## WHAT TO DO:
Leaving out all pictures, copy the lines below exactly, from the line with "This screenshot has" to the last line, both ends included.

= = =

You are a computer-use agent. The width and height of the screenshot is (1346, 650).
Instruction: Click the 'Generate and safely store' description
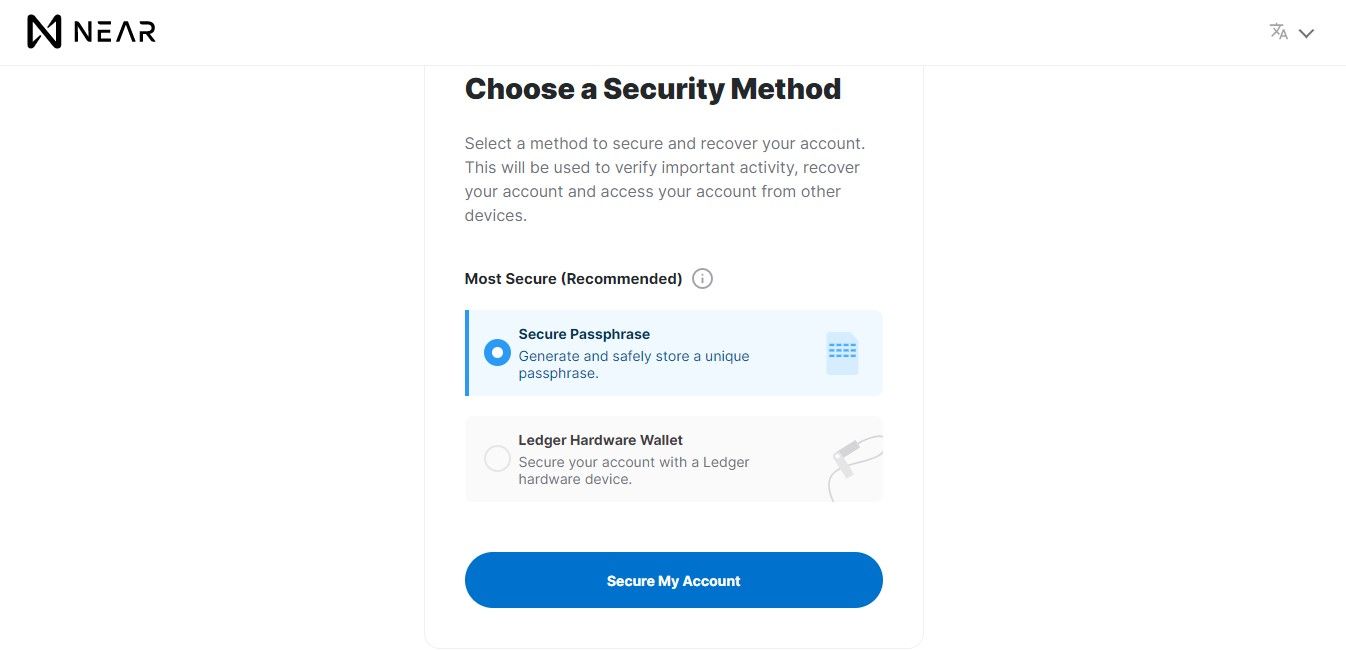[634, 364]
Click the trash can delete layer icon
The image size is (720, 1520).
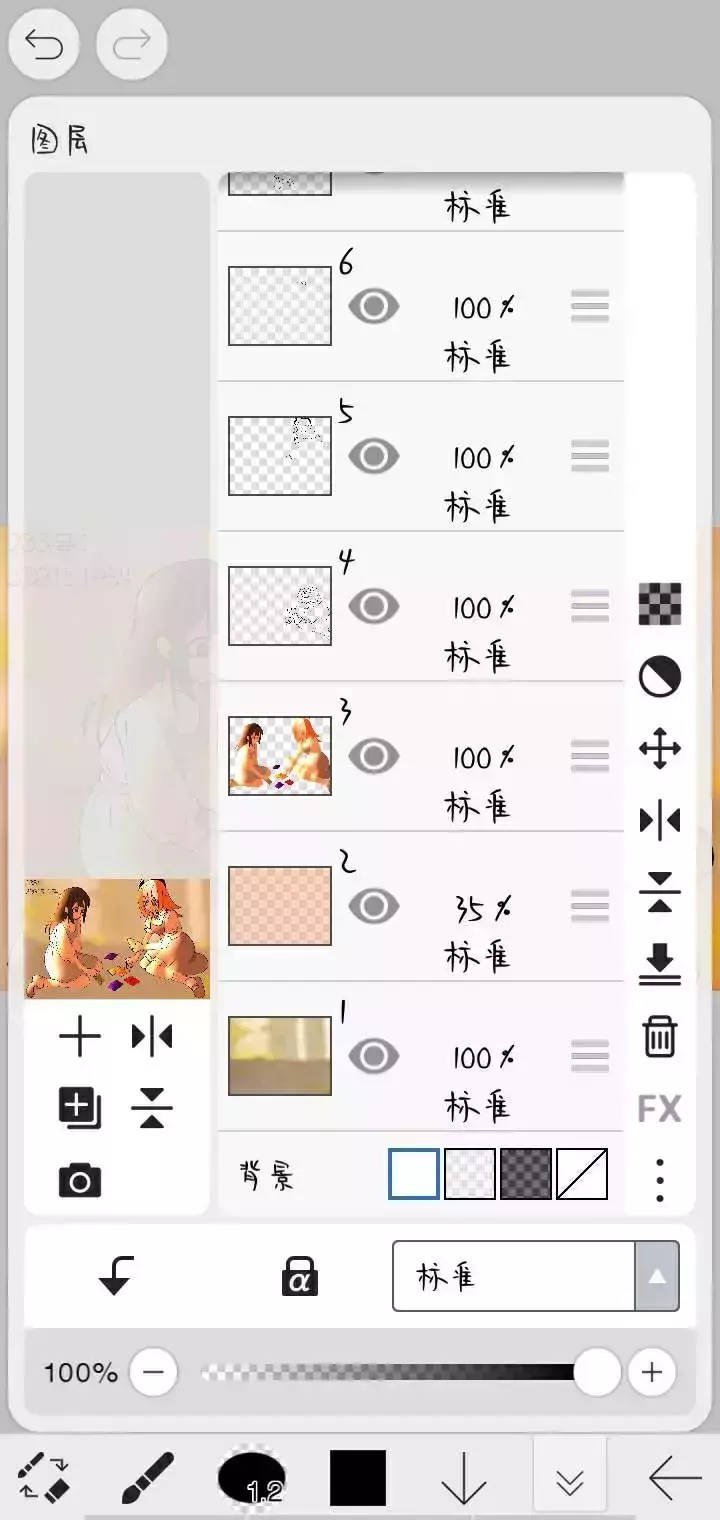(x=660, y=1037)
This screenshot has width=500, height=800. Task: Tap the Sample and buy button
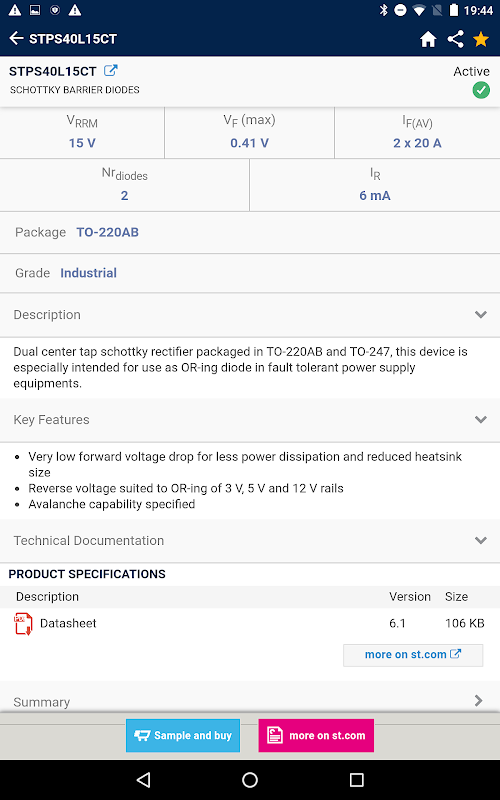point(183,735)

= = =

## PROBLEM SOLUTION:
This screenshot has width=500, height=800. Task: Tap the Sample and buy button
point(183,735)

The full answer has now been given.